Leitsatz (amtlich)
Verursacht ein Soldat bei einer außerdienstlichen Fahrt fahrlässig den Tod eines anderen Verkehrsteilnehmers, ist in disziplinarrechtlicher Hinsicht ein Beförderungsverbot Ausgangspunkt der Zumessungserwägungen. Hat er dabei grob fahrlässig oder vorsätzlich eine Straßenverkehrsgefährdung im Sinne des § 315c StGB begangen, ist von einer Herabsetzung im Dienstgrad auszugehen.
Verfahrensgang
Truppendienstgericht Nord (Entscheidung vom 11.06.2020; Aktenzeichen TDG N 5 VL 7/18) |
Tenor
Die Berufung der Wehrdisziplinaranwaltschaft gegen das Urteil der 5. Kammer des Truppendienstgerichts Nord vom 11. Juni 2020 wird zurückgewiesen.
Die Kosten des Berufungsverfahrens einschließlich der dem früheren Soldaten darin erwachsenen notwendigen Auslagen werden dem Bund auferlegt.
Tatbestand
Rz. 1
Das Berufungsverfahren betrifft die disziplinarische Ahndung einer im Straßenverkehr außerdienstlich verursachten fahrlässigen Tötung eines Menschen.
Rz. 2
1. Der 1991 geborene frühere Soldat absolvierte nach dem Realschulabschluss eine Ausbildung zum Kfz-Mechatroniker. 2012 wurde er unter Berufung in das Dienstverhältnis eines Soldaten auf Zeit zum Obermaat ernannt und 2016 in die Besoldungsgruppe A 7 eingewiesen. Seine Dienstzeit endete Anfang...
Rz. 3
Der frühere Soldat gehörte der Verwendungsreihe Schiffsbetriebstechnik an. Er hat den Laufbahnlehrgang und den Fachlehrgang Schiffsbetriebstechnikgast mit "befriedigend" absolviert. Zwischen 2012 und 2014 gehörte er der Fahrbereitschaft an. Seit Ende September 2014 bis zu seinem Ausscheiden versah er Dienst in der...
Rz. 4
2015 und 2016 war er mehrere Monate zum Einsatzverband UNIFIL sowie 2015 mehrere Wochen zum Einsatzverband ATALANTA kommandiert. Er ist berechtigt, die Einsatzmedaille für die Teilnahme am Auslandseinsatz der Bundeswehr in Bronze zu tragen.

DATENBLOCK =
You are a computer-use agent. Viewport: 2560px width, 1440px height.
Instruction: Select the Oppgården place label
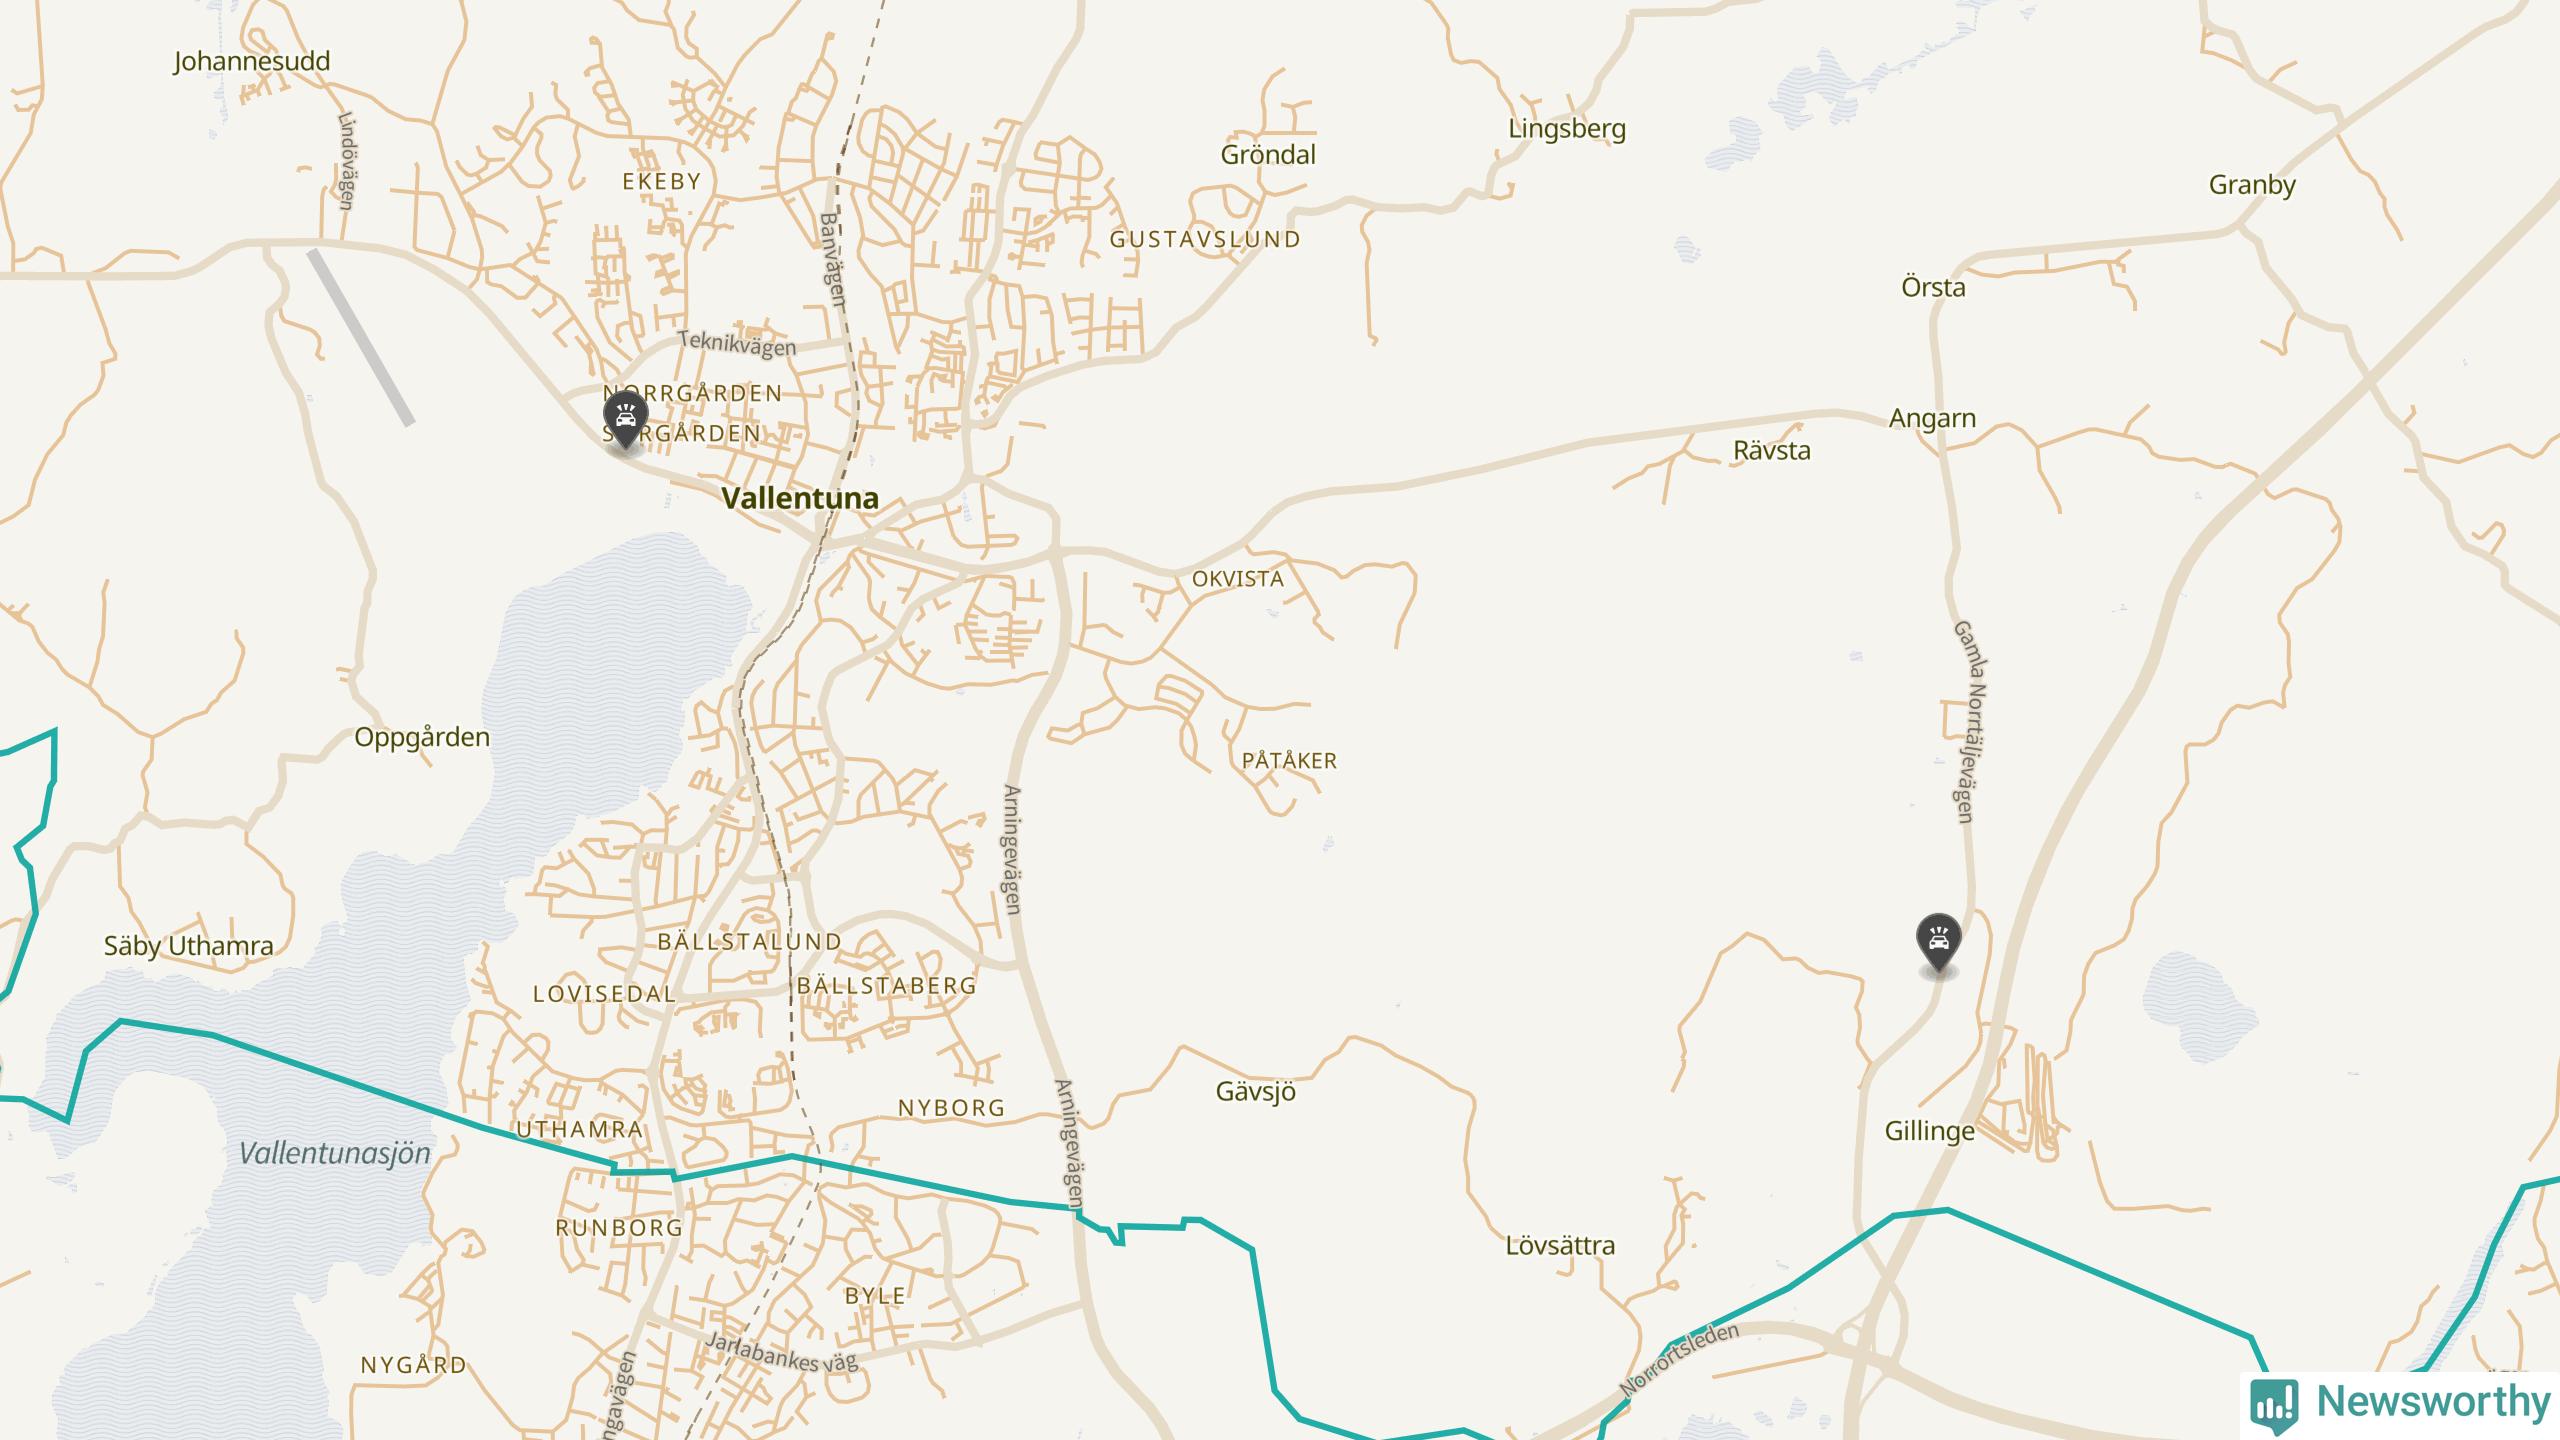click(422, 738)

AUFGABE = Schreibe den Urteilstext zur außerdienstlich verursachten fahrlässigen Tötung im Straßenverkehr weiter. Beginne direkt nach seinem letzten Satz.

ERGEBNIS =
Rz. 5
2019 erhielt er eine förmliche Anerkennung wegen vorbildlicher Pflichterfüllung. Neben seiner dauerhaft zuverlässigen Auftragserfüllung habe er bereitwillig oft die über den normalen Tagesdienst hinausgehenden Wachaufgaben übernommen. Trotz längerer Abwesenheit der Besatzungen habe auch er die Durchführung wichtiger Instandsetzungen und die Einsatzbereitschaft des Waffensystems Korvette gewährleistet.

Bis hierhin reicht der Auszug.